(Extracted data entries)
^^^^
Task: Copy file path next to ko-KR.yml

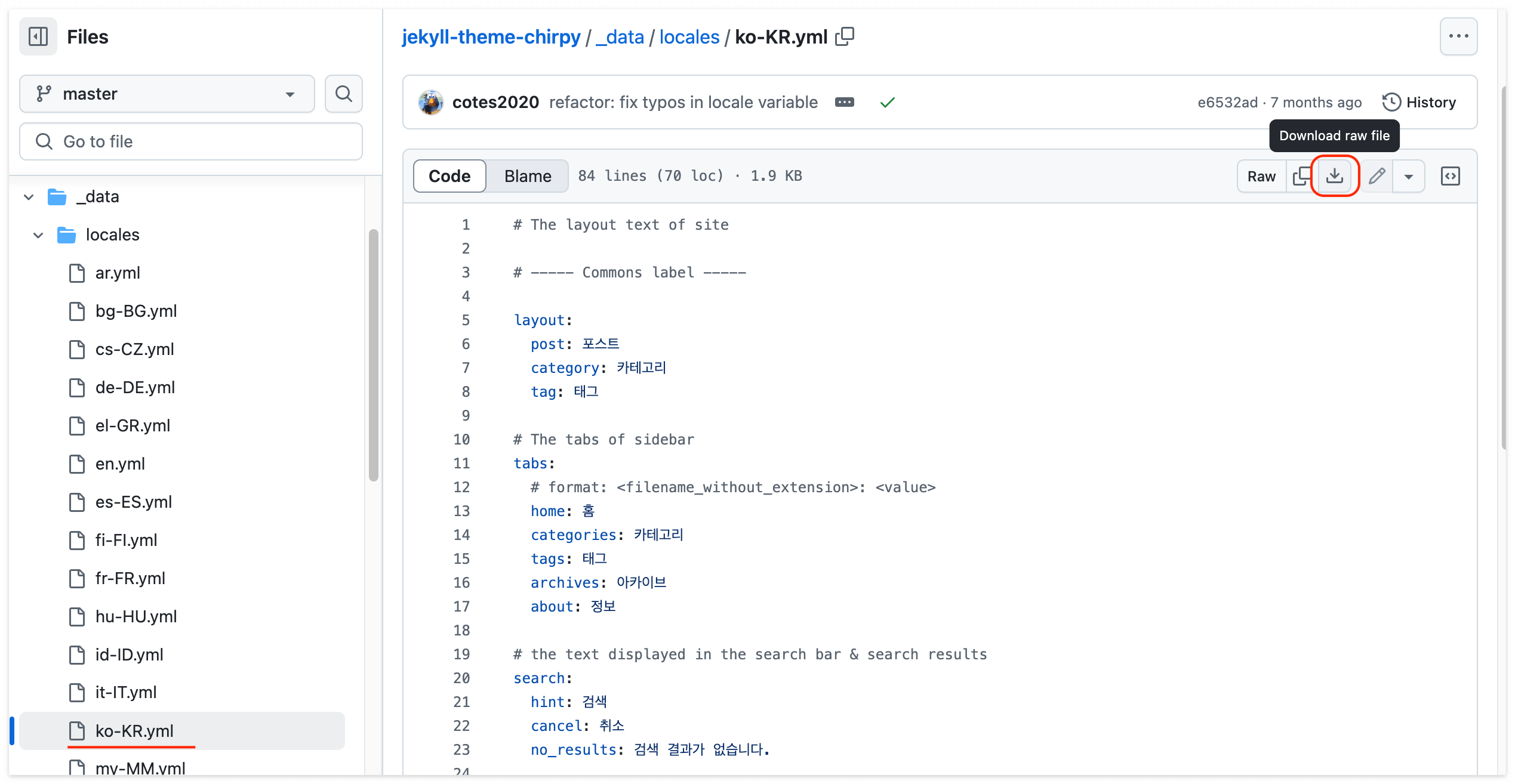Action: [845, 37]
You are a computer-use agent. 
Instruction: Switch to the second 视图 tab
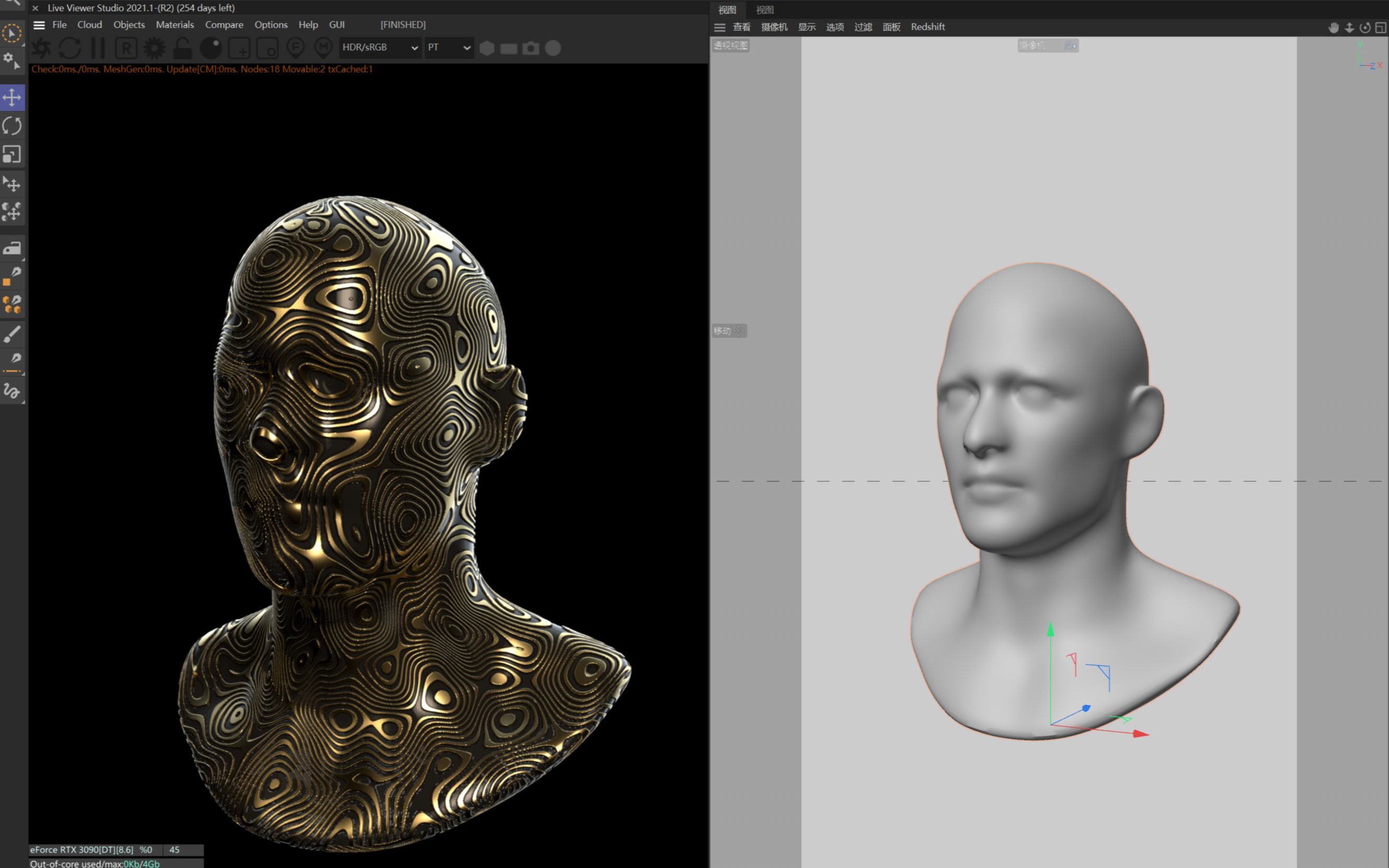764,10
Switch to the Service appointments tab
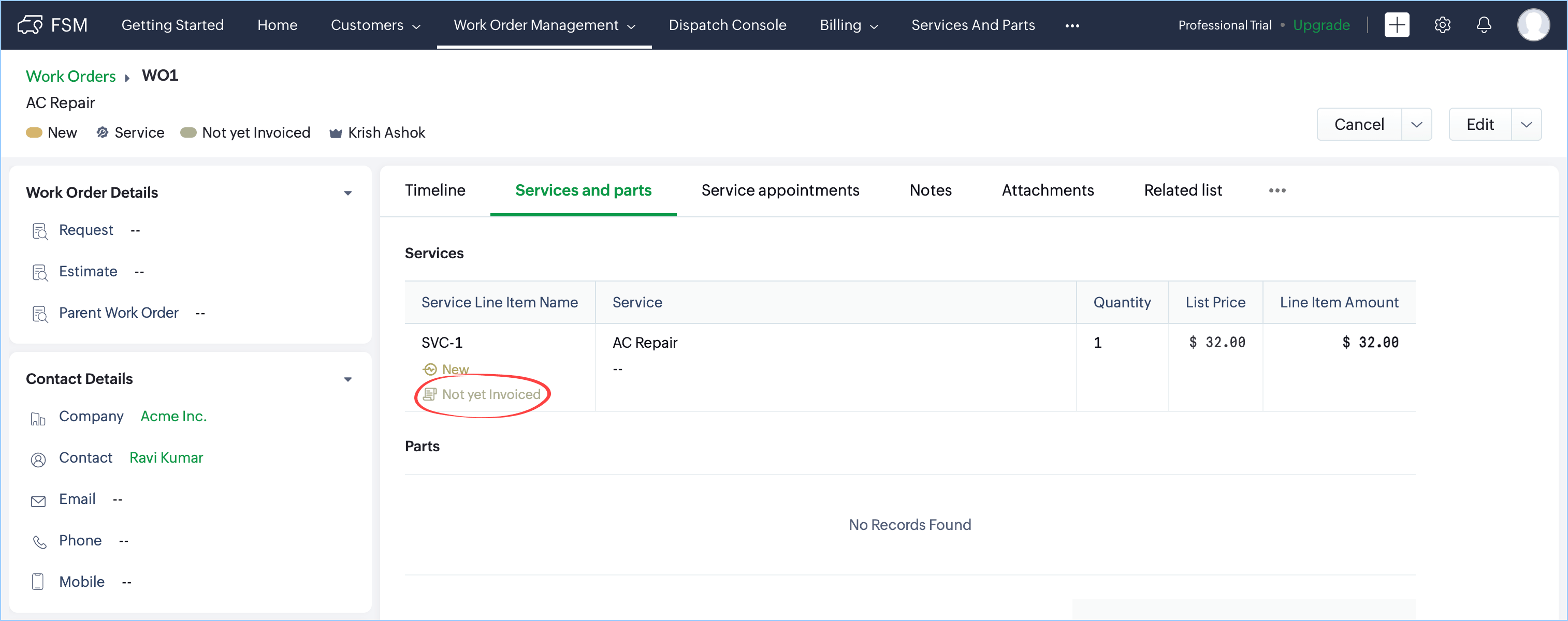This screenshot has width=1568, height=621. pyautogui.click(x=780, y=190)
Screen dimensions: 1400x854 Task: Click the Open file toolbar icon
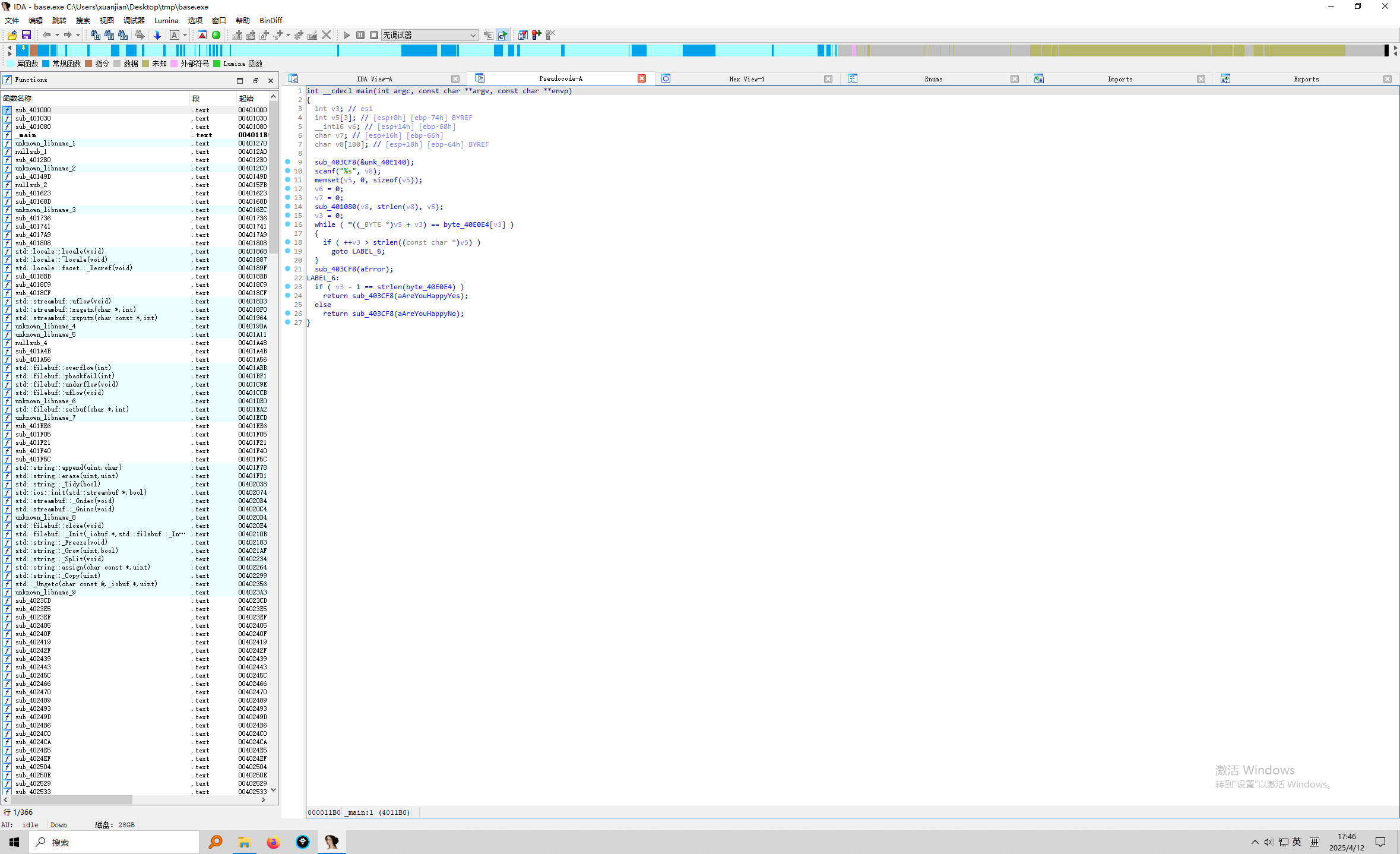click(12, 35)
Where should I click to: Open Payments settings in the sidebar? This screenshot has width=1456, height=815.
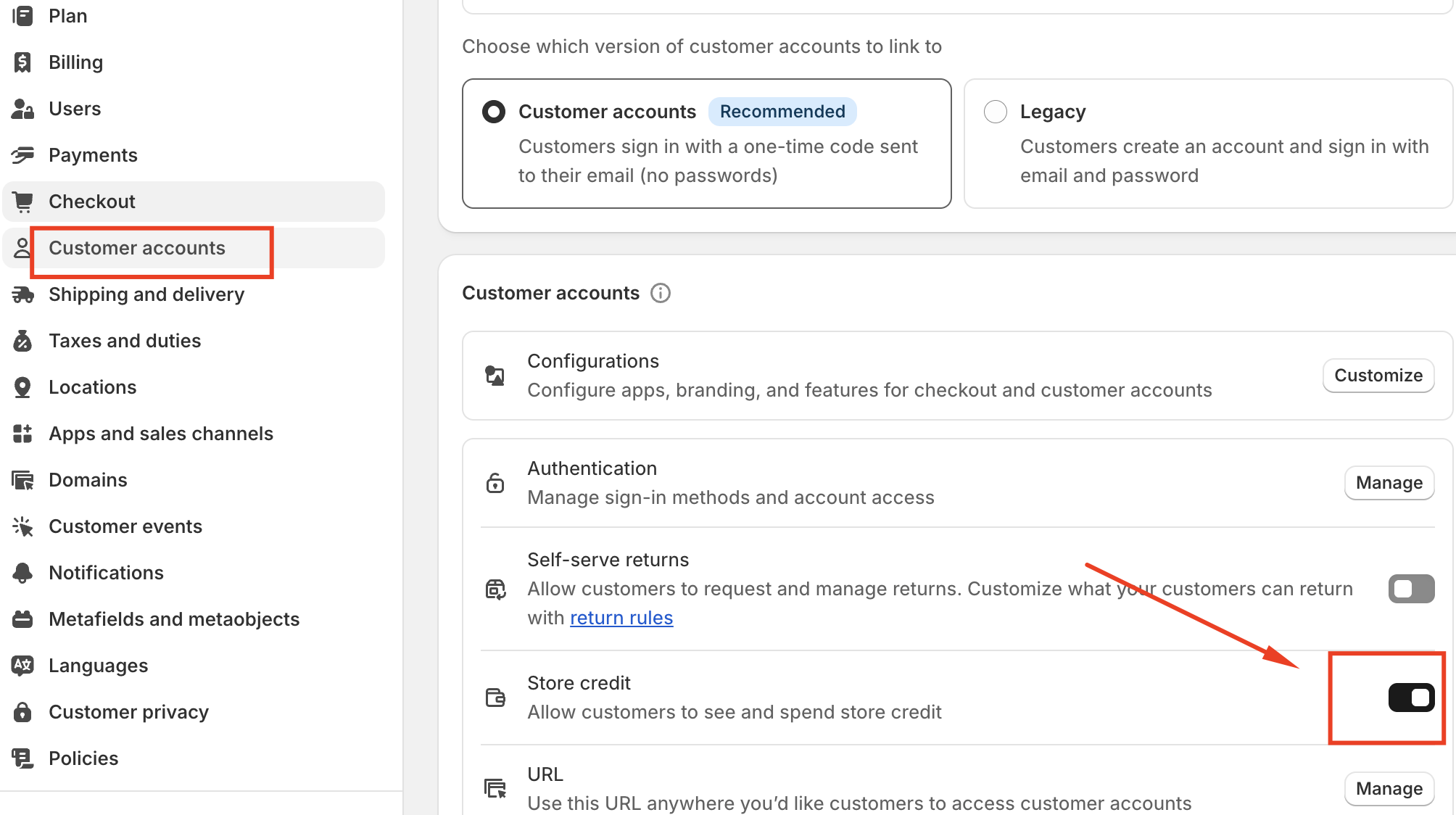(93, 155)
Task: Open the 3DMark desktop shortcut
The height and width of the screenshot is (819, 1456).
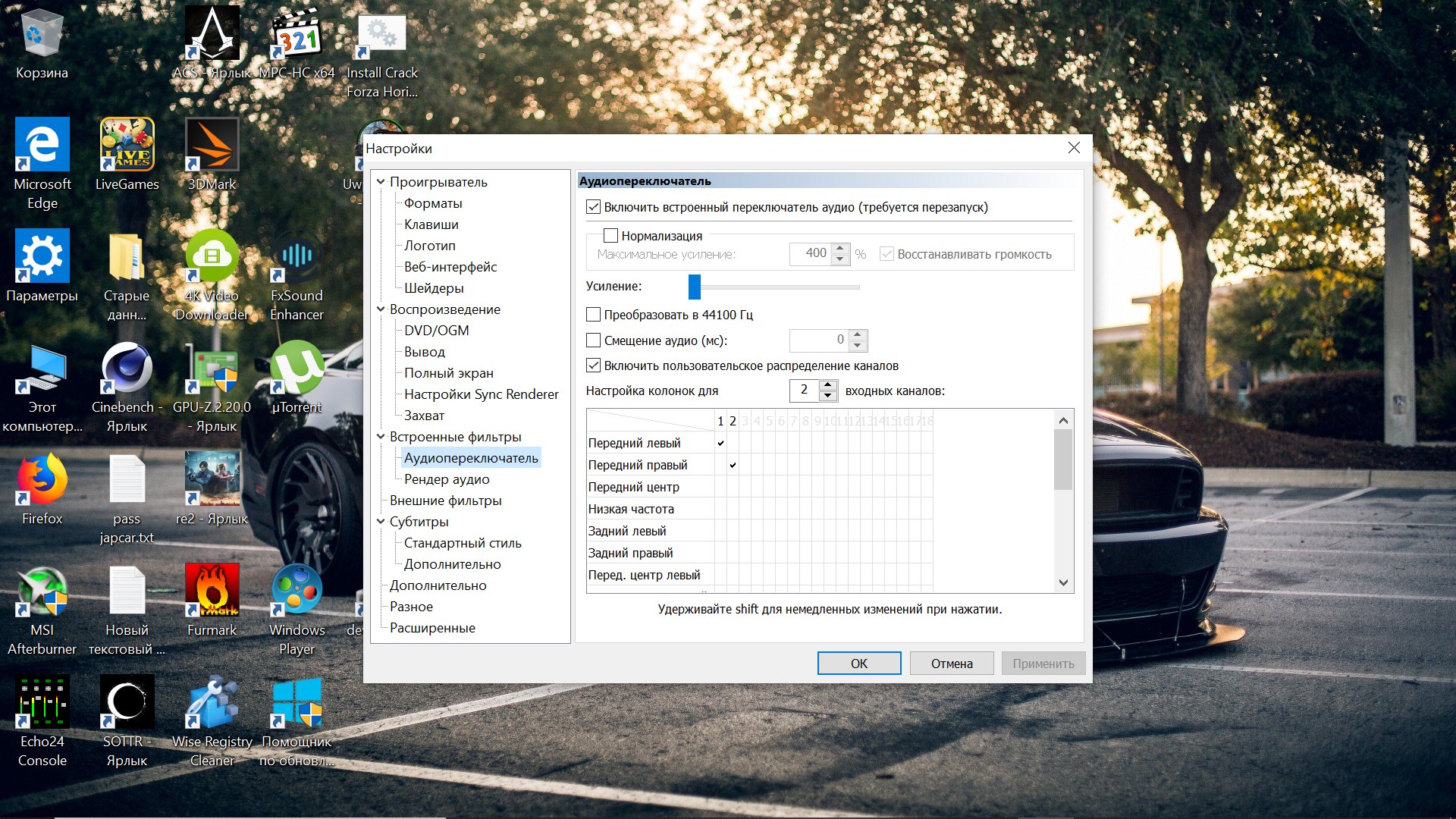Action: 212,145
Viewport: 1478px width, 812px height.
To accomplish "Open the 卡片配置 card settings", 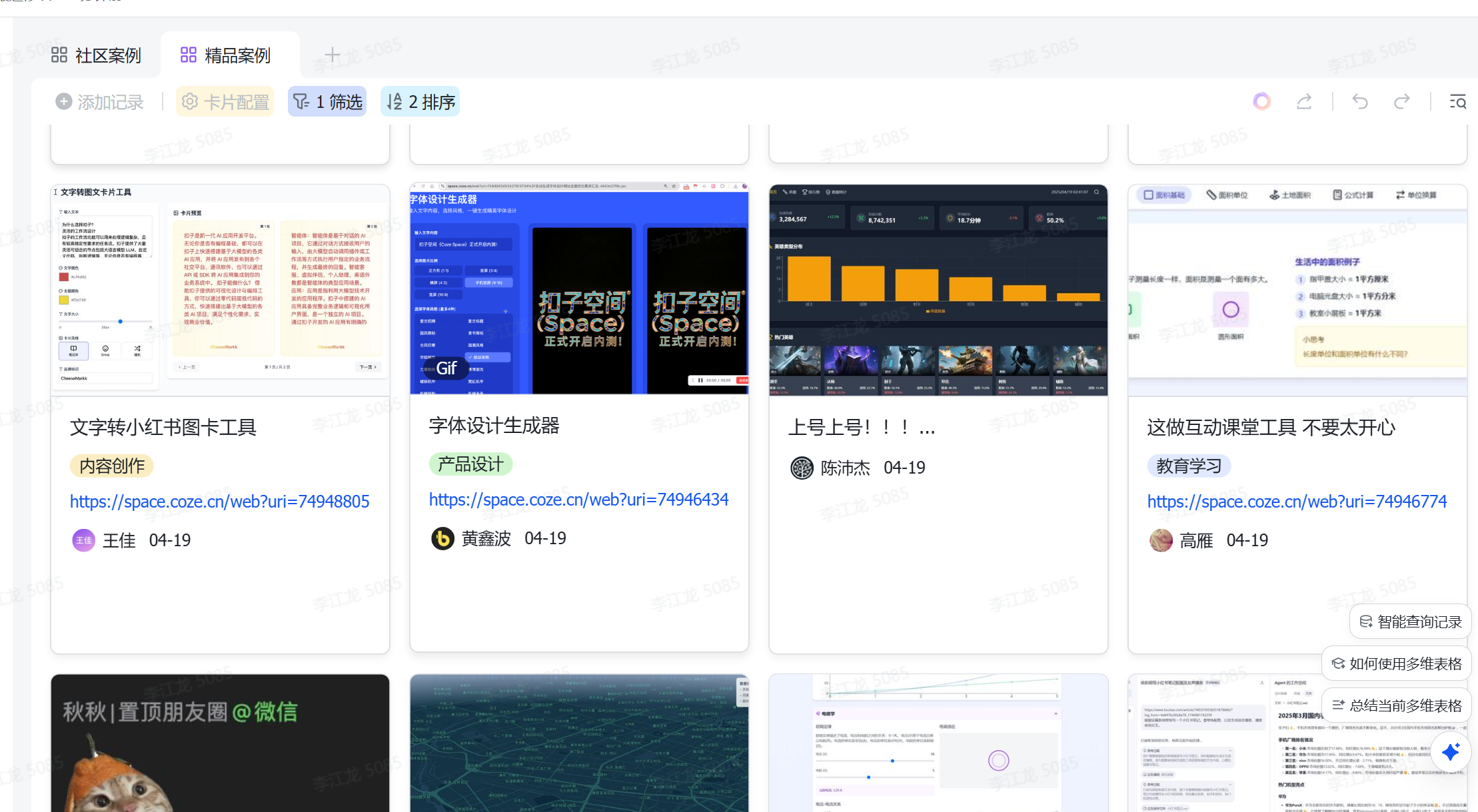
^^^^
**HOW TO COMPLETE THIS TASK**:
The data must come back word for word, with every picture removed.

**SOLVED EXERCISE**:
Task: Copy file path next to ko-KR.yml

Action: [845, 37]
You are a computer-use agent. 
Instruction: Switch to the second 视图 tab
764,10
Switch to the Service appointments tab
This screenshot has width=1568, height=621. pyautogui.click(x=780, y=190)
Screen dimensions: 1400x854 Task: Click the Open file toolbar icon
click(12, 35)
Where should I click to: Open Payments settings in the sidebar? This screenshot has width=1456, height=815.
(93, 155)
Task: Open the 3DMark desktop shortcut
The height and width of the screenshot is (819, 1456).
Action: 212,145
Viewport: 1478px width, 812px height.
To accomplish "Open the 卡片配置 card settings", 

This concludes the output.